§ **TASK DESCRIPTION**
From the listing below, extract every line containing "computer".
══════
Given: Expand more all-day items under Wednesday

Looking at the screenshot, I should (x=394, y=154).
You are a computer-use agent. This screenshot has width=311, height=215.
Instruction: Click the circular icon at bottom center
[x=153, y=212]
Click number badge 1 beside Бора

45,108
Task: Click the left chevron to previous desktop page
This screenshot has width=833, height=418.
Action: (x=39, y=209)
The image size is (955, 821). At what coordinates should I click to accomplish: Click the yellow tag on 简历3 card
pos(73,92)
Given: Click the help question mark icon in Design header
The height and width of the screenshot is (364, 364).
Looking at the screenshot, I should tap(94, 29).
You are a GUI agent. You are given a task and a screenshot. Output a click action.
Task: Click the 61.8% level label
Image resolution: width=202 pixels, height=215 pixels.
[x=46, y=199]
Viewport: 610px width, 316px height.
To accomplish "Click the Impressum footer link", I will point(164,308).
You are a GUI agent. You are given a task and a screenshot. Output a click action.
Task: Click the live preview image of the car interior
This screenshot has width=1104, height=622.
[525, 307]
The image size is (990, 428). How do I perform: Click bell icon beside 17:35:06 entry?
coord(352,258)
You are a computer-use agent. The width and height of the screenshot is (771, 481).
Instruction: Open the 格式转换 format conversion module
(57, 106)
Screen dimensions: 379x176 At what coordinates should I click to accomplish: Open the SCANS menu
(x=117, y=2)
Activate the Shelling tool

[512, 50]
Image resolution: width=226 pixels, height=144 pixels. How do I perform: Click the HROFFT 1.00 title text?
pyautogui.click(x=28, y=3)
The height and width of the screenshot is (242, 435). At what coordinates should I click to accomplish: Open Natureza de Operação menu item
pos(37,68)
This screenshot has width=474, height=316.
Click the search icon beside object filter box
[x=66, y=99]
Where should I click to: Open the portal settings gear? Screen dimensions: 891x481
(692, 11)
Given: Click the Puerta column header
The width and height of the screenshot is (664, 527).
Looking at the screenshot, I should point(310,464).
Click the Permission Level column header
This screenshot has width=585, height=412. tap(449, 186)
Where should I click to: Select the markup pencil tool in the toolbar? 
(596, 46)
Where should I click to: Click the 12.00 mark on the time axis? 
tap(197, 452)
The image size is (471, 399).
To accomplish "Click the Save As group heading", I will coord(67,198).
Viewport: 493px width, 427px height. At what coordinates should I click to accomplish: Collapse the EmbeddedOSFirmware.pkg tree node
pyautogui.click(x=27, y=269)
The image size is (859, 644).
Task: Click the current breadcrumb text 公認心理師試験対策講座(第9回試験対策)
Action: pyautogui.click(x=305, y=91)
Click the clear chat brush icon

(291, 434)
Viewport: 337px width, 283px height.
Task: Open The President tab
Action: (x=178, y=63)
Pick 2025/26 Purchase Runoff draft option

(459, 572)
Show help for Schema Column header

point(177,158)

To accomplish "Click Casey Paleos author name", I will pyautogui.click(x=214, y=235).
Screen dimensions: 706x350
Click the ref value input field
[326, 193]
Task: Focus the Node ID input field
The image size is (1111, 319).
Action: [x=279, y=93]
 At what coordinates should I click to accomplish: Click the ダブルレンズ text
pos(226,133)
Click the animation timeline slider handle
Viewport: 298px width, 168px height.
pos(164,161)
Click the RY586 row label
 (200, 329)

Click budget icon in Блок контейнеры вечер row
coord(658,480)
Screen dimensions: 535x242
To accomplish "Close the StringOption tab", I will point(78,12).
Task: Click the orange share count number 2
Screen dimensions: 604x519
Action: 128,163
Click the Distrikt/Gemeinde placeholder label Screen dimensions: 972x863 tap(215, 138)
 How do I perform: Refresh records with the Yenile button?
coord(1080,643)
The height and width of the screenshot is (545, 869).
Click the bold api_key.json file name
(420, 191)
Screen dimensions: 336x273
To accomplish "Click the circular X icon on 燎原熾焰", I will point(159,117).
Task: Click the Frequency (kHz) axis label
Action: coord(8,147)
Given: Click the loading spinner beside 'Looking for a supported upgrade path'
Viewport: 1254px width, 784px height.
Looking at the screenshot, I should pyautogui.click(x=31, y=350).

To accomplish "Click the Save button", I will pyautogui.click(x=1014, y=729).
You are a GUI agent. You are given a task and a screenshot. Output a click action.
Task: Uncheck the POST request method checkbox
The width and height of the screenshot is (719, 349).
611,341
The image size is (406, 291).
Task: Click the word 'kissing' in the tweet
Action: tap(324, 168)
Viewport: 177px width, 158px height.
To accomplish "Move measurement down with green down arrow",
══════
§ **SOLUTION TO THE EXERCISE**
You are a computer-use agent. This screenshot has width=311, height=215.
You are a computer-use agent. The width and height of the screenshot is (771, 481).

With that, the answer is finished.